Use logical reasoning in problem solving.
Integrate knowledge and understand
the interrelationships of the scholarly disciplines.
Exemplary Objectives (Those marked with a √ reflect state-mandated exemplary
objectives taught in this course.)
Mathematics: The objective of the mathematics component
of the core curriculum is to develop a quantitatively literate college graduate. Every
college graduate should be able to apply basic mathematical tools in the
solution of real-world problems.
To apply arithmetic, algebraic, geometric, higher-order thinking and
statistical methods to modeling and solving real-world situations.
To represent and evaluate basic mathematical information verbally,
numerically, graphically, and symbolically.
To expand mathematical reasoning skills and formal logic to develop
convincing mathematical arguments.
To use appropriate technology to enhance mathematical thinking and
understand and to solve mathematical problems and judge reasonableness
of the results.
To interpret mathematical models such as formulas, graphs, tables
and schematics, and draw inferences from them.
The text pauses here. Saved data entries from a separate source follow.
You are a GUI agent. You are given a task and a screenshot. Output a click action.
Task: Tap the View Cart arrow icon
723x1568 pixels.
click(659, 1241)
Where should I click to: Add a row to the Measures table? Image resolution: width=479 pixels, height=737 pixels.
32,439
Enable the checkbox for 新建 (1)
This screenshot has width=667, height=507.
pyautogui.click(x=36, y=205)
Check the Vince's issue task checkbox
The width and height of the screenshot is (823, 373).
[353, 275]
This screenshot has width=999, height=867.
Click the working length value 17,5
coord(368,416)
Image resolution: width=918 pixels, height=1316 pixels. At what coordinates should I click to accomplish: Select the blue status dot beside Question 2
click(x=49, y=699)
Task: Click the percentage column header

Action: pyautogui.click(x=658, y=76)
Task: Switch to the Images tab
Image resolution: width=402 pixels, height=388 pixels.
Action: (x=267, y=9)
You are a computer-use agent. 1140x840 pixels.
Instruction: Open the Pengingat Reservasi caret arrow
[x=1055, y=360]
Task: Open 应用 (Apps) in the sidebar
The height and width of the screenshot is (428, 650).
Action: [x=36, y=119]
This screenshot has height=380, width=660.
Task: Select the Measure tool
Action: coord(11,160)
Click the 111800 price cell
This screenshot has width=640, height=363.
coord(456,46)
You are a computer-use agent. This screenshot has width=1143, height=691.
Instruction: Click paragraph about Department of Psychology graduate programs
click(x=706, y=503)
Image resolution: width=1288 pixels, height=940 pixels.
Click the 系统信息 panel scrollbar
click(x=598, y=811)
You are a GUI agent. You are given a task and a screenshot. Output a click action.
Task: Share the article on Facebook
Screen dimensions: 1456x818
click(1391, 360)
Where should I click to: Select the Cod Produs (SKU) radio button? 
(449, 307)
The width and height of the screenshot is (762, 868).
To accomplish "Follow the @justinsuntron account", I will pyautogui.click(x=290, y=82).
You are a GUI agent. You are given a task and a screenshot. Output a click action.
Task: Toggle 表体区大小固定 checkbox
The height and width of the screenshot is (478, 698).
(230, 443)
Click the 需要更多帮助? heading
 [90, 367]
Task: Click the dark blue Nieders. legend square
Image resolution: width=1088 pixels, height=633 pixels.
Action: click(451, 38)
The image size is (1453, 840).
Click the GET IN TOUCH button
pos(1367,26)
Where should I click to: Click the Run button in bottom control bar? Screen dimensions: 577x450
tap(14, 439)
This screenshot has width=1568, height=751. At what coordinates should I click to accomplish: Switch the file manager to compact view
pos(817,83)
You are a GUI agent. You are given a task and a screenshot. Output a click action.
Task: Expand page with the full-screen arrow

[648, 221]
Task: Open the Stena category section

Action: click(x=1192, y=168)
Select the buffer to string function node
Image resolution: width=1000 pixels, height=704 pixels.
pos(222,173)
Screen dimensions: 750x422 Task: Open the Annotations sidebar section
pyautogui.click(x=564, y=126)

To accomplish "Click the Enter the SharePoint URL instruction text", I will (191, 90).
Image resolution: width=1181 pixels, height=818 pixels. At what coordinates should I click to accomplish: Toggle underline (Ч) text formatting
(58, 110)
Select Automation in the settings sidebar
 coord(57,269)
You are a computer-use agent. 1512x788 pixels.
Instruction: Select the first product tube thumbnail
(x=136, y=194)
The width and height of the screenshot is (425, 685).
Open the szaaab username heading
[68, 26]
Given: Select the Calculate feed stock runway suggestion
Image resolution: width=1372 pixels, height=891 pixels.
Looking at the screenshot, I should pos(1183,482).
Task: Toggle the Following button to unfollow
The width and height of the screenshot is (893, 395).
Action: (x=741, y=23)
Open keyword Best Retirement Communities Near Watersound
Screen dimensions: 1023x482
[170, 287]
To develop the limitations of mathematical and statistical models.
To develop the view that mathematics is an evolving discipline interrelated
with human culture, and understand its connections to other disciplines.
Instructional Goals and Purposes:
Lee College's instructional goals include 1) creating an academic atmosphere
in which students may develop their intellects and skills and 2) providing
courses so students may receive a certificate/an associate degree or transfer
to a senior institution that offers baccalaureate degrees.
General Course Objectives:
Successful completion of this course will promote the general student learning
outcomes listed below. The student will be able
To apply problem-solving skills through solving application problems.
To demonstrate arithmetic and algebraic manipulation skills.
To read and understand scientific and mathematical literature by utilizing
proper vocabulary and methodology.
To construct appropriate mathematical models to solve applications.
To interpret and apply mathematical concepts.
To use multiple approaches - physical, symbolic, graphical, and verbal - to
solve application problems.
Specific Course Objectives:
Upon successful completion of the course, the student will be able
To define and use transcendental functions including logarithmic
and exponential functions.
To compute derivatives and antiderivatives involving transcendental
functions.
To apply integration to various applications.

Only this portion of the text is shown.